Bridging geographical gaps in virtual healthcare is an essential and trendy topic that has gained significant attention, especially in light of the COVID-19 pandemic. These challenges can be categorized into physical distance and cultural distance. Regarding physical distance, virtual healthcare aims to provide healthcare services to individuals in different locations. However, this poses challenges related to infrastructure, connectivity, and access to technology. In some remote areas, less internet connectivity or inadequate technology infrastructure may hinder the effective delivery of virtual healthcare services. In addition, psychological, cultural, and language barriers can significantly impact the understanding between healthcare providers and patients. These barriers can hinder effective information exchange, impede accurate diagnosis and treatment, and potentially result in suboptimal healthcare outcomes.

Virtual healthcare has the potential to bridge geographical gaps and provide easy access to healthcare resources globally. However, challenges persist in having efficient technology to overcome physical and psychological barriers.

Super Apps - The Ultimate Solution for Virtual Healthcare Conundrum

As virtual health services face the hurdle of payer-provider distance and regulations, implementing a super app is crucial in tackling these challenges. Amwell, Teladoc Health, or Babylon Health are prominent virtual healthcare super apps remotely offering all patient-centric services in one digital platform. They go beyond the scope of traditional telemedicine by providing a more extensive range of features and benefits, encompassing primary care, specialty care, and wellness programs. Upon patient demand, a super app can arrange efficient doctors for specific patients' needs and demographic backgrounds, avoiding regulatory and cultural conflicts. In addition, super apps can help safeguard sensitive patient data from unauthorized access by implementing encryption protocols, user authentication mechanisms, and anonymization techniques. Demonstrating such commitment to data protection, healthcare providers can eventually build trust among users who value the confidentiality of their health and personal information.

With AI/ML, Automation, Data analytics, and other next-gen technologies, digital communication is made more accessible than ever. AI-powered chatbots or virtual assistants help users from both ends to respond instantly to common healthcare inquiries, receive personalized recommendations, and access basic healthcare information. Natural Language Processing (NLP) and machine learning algorithms enable these virtual assistants to understand user queries and provide relevant responses. In addition, implementations such as AI translators bridge the gap by providing real-time language translation that not only enhances accessibility but also ensures that language differences do not impede quality healthcare delivery. Besides, data analytics can analyze user preferences, behaviors, and medical history to generate personalized recommendations for health-related services, such as medication reminders, health tips, and preventive screenings. The healthcare super app can enhance user engagement and facilitate better understanding, diagnosis, and treatment by tailoring recommendations based on individual needs.
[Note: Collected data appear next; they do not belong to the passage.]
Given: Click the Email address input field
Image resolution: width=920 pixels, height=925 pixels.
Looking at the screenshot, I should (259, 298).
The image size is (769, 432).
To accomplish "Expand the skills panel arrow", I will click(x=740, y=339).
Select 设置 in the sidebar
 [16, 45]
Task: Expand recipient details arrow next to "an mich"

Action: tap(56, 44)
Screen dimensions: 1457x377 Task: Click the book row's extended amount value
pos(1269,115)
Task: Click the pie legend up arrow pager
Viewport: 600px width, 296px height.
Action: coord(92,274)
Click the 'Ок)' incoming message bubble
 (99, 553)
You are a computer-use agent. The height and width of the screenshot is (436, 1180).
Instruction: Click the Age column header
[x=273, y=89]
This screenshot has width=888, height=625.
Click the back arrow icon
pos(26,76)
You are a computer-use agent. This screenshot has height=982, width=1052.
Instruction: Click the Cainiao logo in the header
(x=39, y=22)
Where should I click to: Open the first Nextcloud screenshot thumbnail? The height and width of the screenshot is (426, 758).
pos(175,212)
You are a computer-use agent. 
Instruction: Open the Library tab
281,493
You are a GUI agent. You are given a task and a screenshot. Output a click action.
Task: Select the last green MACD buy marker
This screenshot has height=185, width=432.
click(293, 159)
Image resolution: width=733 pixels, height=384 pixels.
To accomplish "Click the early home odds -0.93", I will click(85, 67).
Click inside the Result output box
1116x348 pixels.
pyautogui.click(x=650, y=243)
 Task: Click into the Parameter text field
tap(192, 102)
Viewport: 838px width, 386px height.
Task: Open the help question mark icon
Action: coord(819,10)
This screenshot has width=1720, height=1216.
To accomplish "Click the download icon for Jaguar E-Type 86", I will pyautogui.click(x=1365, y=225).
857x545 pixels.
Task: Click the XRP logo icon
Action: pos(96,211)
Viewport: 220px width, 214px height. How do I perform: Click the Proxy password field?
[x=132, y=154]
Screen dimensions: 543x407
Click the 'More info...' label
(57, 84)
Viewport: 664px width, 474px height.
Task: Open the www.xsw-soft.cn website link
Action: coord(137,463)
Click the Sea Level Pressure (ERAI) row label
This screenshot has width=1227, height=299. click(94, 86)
Virtual healthcare has emerged as a transformative approach. However, virtual care must go beyond basic telemedicine practices and embrace the integration of high-technology medical instruments and applications to engage patients empathetically. By harnessing the power of cutting-edge technologies, virtual care has the potential to revolutionize healthcare delivery, ensuring accessibility, convenience, and personalized experiences for patients worldwide. The full potential of virtual care can be realized through this combination of human touch and technological innovation, transforming the future of healthcare.